### [Try it]
Would you copy all lines in the data that contain the word "computer"?

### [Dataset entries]

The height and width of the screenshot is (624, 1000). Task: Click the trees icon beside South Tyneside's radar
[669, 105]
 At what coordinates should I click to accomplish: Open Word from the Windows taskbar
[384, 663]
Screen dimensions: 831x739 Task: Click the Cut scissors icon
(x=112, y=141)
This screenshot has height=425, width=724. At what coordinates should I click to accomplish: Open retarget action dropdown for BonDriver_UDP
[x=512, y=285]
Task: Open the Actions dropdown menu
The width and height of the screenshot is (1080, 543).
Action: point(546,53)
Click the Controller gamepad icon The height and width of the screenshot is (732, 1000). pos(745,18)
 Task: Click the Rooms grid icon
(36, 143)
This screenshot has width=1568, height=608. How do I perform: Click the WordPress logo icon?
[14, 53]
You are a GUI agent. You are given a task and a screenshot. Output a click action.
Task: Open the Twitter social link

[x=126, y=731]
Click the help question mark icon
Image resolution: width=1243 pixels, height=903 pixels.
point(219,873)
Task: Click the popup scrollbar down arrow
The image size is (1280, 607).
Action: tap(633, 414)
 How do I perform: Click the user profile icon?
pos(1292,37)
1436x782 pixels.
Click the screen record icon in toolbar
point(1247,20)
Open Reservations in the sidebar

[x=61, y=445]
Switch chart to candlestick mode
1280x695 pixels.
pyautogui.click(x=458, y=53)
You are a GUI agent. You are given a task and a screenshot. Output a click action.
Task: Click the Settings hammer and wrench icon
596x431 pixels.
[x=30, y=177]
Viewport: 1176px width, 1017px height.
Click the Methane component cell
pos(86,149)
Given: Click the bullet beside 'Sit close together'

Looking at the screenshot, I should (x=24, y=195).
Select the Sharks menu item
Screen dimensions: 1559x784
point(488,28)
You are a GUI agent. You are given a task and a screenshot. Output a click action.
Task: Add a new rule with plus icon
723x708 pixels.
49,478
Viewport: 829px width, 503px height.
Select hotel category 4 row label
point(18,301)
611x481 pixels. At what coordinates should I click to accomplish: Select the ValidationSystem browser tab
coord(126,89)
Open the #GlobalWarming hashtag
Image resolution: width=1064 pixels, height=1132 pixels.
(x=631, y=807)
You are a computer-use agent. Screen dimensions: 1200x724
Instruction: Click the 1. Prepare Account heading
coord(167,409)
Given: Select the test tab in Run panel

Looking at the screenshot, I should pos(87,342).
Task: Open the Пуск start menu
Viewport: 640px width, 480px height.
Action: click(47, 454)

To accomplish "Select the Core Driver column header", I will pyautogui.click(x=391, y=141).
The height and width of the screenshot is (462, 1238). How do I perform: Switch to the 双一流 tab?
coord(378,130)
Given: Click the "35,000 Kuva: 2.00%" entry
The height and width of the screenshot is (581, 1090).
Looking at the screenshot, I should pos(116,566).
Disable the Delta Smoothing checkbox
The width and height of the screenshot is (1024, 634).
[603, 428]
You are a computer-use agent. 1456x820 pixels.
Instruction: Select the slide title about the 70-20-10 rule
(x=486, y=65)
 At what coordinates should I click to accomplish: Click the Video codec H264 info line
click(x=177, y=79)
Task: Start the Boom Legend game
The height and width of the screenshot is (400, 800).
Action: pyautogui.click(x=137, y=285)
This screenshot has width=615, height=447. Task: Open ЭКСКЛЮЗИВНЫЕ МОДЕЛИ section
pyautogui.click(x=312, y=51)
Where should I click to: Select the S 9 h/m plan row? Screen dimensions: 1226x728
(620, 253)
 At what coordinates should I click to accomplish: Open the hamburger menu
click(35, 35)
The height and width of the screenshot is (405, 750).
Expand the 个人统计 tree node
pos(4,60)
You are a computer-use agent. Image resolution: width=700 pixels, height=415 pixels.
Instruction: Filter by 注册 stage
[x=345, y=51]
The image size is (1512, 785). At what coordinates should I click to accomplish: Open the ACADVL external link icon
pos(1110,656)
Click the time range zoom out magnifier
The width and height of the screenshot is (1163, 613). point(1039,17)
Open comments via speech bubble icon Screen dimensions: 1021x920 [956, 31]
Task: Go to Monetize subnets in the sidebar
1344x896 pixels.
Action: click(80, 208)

### [Solution for this exercise]
You are a computer-use agent. Screen dimensions: 1200x724
You are a computer-use agent. 1456x820 pixels.
You are a computer-use agent. Image resolution: width=700 pixels, height=415 pixels.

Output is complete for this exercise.